▶ _EXCERPTED TEXT_:
---

Cloud computing provides scalable, on-demand computing power through virtualized resources.

Fog Computing

A decentralized computing model where computation occurs closer to the data source.

Immediate Scheduling

Tasks are assigned to Virtual Machines as soon as they arrive.

Batch Scheduling

Tasks are grouped into batches before being scheduled, often called mapping events.

Static Scheduling

Based on prior knowledge of the system's global state and typically uses Round Robin.

Dynamic Scheduling

Considers real-time VM states for decision-making and adjusts task assignments based on current system load.

Preemptive Scheduling

Tasks can be interrupted and reassigned to another machine mid-execution.

Non-Preemptive Scheduling

Once a task starts execution, it cannot be reallocated until it completes.

Fog Broker

Acts as the central control unit managing tasks between cloud nodes and fog nodes.

Task Scheduler & Resource Monitoring

Allocates tasks based on available resources and priority in Fog Computing

Queue Waiting Time

The time a task spends waiting before assignment to a machine.

Relaxed Execution Time

A flexible execution period, allowing minor delays while ensuring task completion within acceptable limits.

Min-CCV Algorithm

Optimizes task scheduling by minimizing computation, communication, and violation costs.

---

▶ _MATERIAL SHOWN_:
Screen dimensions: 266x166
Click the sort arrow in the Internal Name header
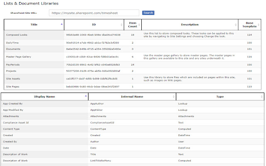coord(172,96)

---

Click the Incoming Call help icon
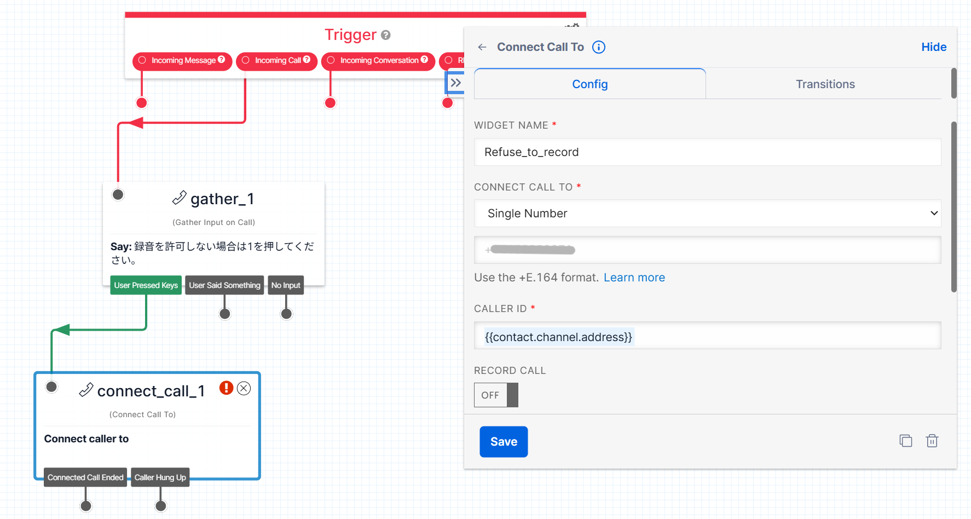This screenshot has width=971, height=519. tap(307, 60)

---

▶ _TO DO_:
1. In the scheduling glossary, what are batches of grouped tasks often called?
2. From the scheduling glossary, copy word for word the stretch from "A decentralized computing" through "called mapping events.".

▶ _EXPECTED RESPONSES_:
1. Mapping events.

2.
A decentralized computing model where computation occurs closer to the data source.

Immediate Scheduling

Tasks are assigned to Virtual Machines as soon as they arrive.

Batch Scheduling

Tasks are grouped into batches before being scheduled, often called mapping events.